Afin d’entrer dans une phase d’acceptation et d’action, il faut déjouer certains biais cognitifs et émotionnels. On passe ainsi au stade supérieur : la responsabilité, sans culpabilité, qui peut même mener à une certaine fierté.
De la culpabilité à la responsabilité
D’après Coralie Chevallier, chercheuse en sciences cognitives et comportementales à l’Inserm et au Département des études cognitives de l’École normale supérieure, il y a plusieurs sources de non-action et d’obstacles cognitifs :
- L’ignorance des ordres de grandeur : il faut trouver des équivalents qui nous permettent de se représenter mathématiquement les ordres de grandeur. Comme expliquer qu’un aller-retour Paris-Barcelone en avion équivaut à 12 ans d’utilisation moyenne d’un four électrique. Ou encore remettre les émissions de CO2 des avions à leur place, c’est-à-dire à peu près au même niveau que celles produites par l’Internet (actuellement 4 % et 8 % prévus pour 2025) et en-dessous de celles produites par le textile (entre 8 et 10 %). Parallèlement, la tendance à penser que toutes nos actions sont également utiles, sans les hiérarchiser, donne une vision biaisée. Par exemple, utiliser une gourde et acheter ses vêtements d’occasion ne compense pas le fait de prendre l’avion une fois par an : un seul vol pollue plus que des milliers de bouteilles non recyclées.

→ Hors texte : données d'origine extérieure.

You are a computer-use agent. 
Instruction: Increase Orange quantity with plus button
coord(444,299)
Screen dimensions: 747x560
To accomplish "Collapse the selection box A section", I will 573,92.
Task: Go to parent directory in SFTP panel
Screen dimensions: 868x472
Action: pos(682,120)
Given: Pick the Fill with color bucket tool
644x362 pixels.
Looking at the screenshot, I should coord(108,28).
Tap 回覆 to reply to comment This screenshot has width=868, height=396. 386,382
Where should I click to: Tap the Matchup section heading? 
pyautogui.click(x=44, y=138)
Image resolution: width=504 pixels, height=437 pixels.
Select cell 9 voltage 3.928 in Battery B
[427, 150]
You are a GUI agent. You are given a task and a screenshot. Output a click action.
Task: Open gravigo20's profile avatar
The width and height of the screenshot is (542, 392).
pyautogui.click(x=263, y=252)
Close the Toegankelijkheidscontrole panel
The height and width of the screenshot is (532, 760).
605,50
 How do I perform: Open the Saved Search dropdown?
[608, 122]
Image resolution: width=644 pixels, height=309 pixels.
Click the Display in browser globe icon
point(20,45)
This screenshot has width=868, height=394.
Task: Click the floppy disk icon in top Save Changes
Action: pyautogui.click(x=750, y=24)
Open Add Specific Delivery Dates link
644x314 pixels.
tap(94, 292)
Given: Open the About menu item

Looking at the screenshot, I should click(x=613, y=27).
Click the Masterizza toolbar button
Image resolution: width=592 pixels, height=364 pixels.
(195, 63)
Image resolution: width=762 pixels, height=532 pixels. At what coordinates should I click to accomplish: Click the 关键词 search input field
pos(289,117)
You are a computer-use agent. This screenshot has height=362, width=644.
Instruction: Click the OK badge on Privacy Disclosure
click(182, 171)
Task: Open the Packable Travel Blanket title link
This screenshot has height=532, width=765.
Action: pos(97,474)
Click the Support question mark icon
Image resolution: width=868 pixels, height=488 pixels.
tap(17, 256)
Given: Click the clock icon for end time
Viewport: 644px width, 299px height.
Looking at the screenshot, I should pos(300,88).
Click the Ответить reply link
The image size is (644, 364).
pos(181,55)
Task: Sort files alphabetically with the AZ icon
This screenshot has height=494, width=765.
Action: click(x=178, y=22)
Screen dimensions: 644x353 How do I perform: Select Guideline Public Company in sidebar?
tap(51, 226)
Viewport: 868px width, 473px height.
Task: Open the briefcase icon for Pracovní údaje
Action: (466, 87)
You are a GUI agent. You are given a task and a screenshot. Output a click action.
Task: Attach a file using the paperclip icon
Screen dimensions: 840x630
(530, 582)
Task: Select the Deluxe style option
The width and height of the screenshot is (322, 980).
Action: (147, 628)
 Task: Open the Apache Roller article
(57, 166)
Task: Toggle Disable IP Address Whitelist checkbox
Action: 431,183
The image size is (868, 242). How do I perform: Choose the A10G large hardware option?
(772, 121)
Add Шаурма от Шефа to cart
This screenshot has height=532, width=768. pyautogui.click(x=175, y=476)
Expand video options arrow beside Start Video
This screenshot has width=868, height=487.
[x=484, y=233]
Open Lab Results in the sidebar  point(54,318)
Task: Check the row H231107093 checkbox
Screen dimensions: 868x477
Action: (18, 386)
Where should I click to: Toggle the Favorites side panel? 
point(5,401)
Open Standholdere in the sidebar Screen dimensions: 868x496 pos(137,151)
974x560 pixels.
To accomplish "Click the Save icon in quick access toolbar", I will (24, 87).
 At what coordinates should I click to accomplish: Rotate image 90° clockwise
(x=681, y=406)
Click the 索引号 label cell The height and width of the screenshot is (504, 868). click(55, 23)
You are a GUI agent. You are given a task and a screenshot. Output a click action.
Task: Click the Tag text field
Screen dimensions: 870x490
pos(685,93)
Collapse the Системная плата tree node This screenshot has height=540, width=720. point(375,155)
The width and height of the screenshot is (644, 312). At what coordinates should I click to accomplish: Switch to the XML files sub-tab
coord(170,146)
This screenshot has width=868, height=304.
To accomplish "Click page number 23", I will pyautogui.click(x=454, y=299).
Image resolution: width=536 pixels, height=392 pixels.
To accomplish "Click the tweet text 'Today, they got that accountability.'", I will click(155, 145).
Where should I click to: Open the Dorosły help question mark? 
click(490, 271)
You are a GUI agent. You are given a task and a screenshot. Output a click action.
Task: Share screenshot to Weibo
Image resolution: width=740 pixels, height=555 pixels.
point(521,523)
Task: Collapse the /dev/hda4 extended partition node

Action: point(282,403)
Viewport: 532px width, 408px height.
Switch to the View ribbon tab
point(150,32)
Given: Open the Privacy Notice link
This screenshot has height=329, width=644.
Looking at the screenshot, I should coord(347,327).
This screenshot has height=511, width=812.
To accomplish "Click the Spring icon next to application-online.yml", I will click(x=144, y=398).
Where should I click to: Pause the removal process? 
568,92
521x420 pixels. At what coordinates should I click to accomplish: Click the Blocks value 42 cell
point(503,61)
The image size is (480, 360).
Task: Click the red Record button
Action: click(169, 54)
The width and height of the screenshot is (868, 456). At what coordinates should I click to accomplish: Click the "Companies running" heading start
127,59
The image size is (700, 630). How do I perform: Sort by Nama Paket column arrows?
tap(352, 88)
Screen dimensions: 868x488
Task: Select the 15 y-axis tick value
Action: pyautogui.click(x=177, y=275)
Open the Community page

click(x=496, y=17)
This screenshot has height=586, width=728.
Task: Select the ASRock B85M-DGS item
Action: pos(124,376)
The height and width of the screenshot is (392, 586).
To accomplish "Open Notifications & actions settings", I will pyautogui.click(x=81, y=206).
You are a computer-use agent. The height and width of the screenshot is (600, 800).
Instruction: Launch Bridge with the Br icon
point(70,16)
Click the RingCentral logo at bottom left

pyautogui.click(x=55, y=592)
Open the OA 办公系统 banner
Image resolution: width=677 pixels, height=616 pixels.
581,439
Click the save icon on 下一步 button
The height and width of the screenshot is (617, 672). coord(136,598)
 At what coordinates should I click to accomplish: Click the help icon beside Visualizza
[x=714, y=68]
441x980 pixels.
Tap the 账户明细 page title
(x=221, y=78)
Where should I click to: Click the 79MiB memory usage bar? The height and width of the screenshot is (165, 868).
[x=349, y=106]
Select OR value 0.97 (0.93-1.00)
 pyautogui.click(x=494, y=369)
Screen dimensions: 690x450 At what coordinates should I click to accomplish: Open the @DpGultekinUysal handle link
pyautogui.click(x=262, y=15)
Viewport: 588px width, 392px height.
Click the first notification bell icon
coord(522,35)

- La tentation de la récompense immédiate : on a envie d’un beau voyage même en connaissant son impact. On doit « se priver » d’un plaisir présent pour récolter un bénéfice dans un futur lointain.
- L’idée de réciprocité : on veut bien faire des efforts si on voit que tout le monde en fait, mais personne n’a envie d’être le seul à se priver.
- La comparaison aux autres : on évalue nos devoirs en fonction des efforts fournis par les autres. La culpabilité peut être un moteur lorsqu’on voit qu’on fait moins bien que nos semblables. À condition, bien sûr, d’avoir des preuves que les autres ont commencé à changer. Dans le cas du « flygskam », cette preuve a été d’autant plus éclatante qu’elle a embrasé les réseaux sociaux.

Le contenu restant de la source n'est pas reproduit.